FAccT 2024
Studies of dataset development in machine learning call for greater attention to the data practices that make model development possible and shape its outcomes. Many argue that the adoption of theory and practices from archives and data curation fields can support greater fairness, accountability, transparency, and more ethical machine learning.
In response, we are examining data practices in machine learning dataset development through the lens of data curation. We evaluate data practices in machine learning as data curation practices.
For our first paper on this topic, “Machine Learning Data Practices through a Data Curation Lens: An Evaluation Framework”, we evaluated data practices in machine learning as data curation practices. We developed an evaluation rubric and applied it to a sample of NeurIPS papers to see what we would find.

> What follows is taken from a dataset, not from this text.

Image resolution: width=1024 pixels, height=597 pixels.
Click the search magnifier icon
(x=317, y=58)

It was accepted at the ACM Conference on Fairness, Accountability, and Transparency (ACM FAccT 2024).
The 12 minute talk is available on YouTube. The paper can be read here.

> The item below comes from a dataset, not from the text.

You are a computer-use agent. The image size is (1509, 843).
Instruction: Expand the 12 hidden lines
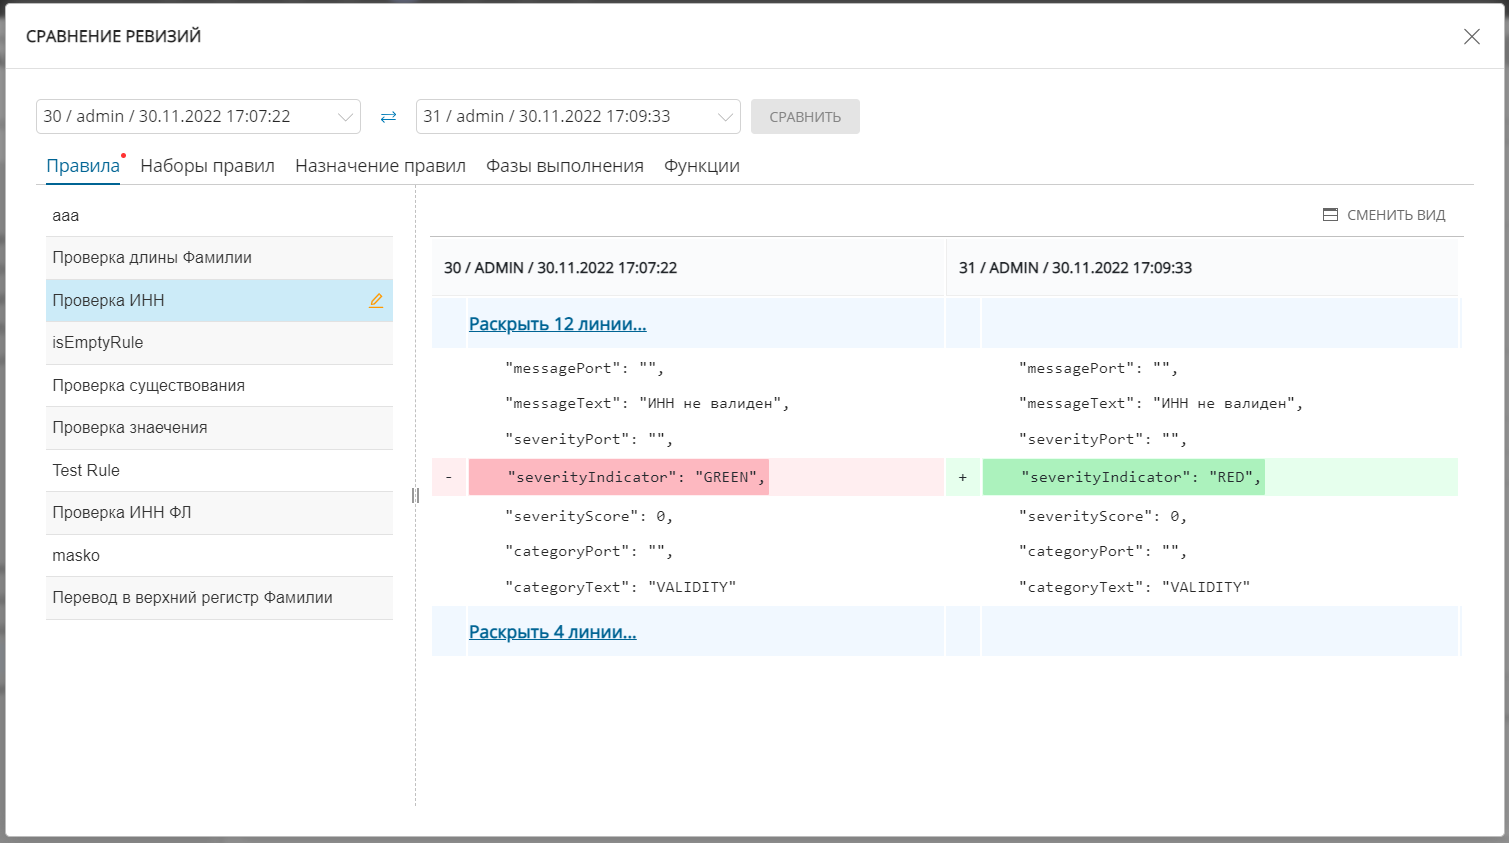coord(557,324)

To evaluate data practices in machine learning as data curation practices, we developed a framework for evaluating machine learning datasets using data curation concepts and principles through a rubric. Through a mixed-methods analysis of evaluation results for 25 ML datasets, we study the feasibility of data curation principles to be adopted for machine learning data work in practice and explore how data curation is currently performed. We find that researchers in machine learning, which often emphasizes model development, struggle to apply standard data curation principles. Our findings illustrate difficulties at the intersection of these fields, such as evaluating dimensions that have shared terms in both fields but non-shared meanings, a high degree of interpretative flexibility in adapting concepts without prescriptive restrictions, obstacles in limiting the depth of data curation expertise needed to apply the rubric, and challenges in scoping the extent of documentation dataset creators are responsible for. We propose ways to address these challenges and develop an overall framework for evaluation that outlines how data curation concepts and methods can inform machine learning data practices.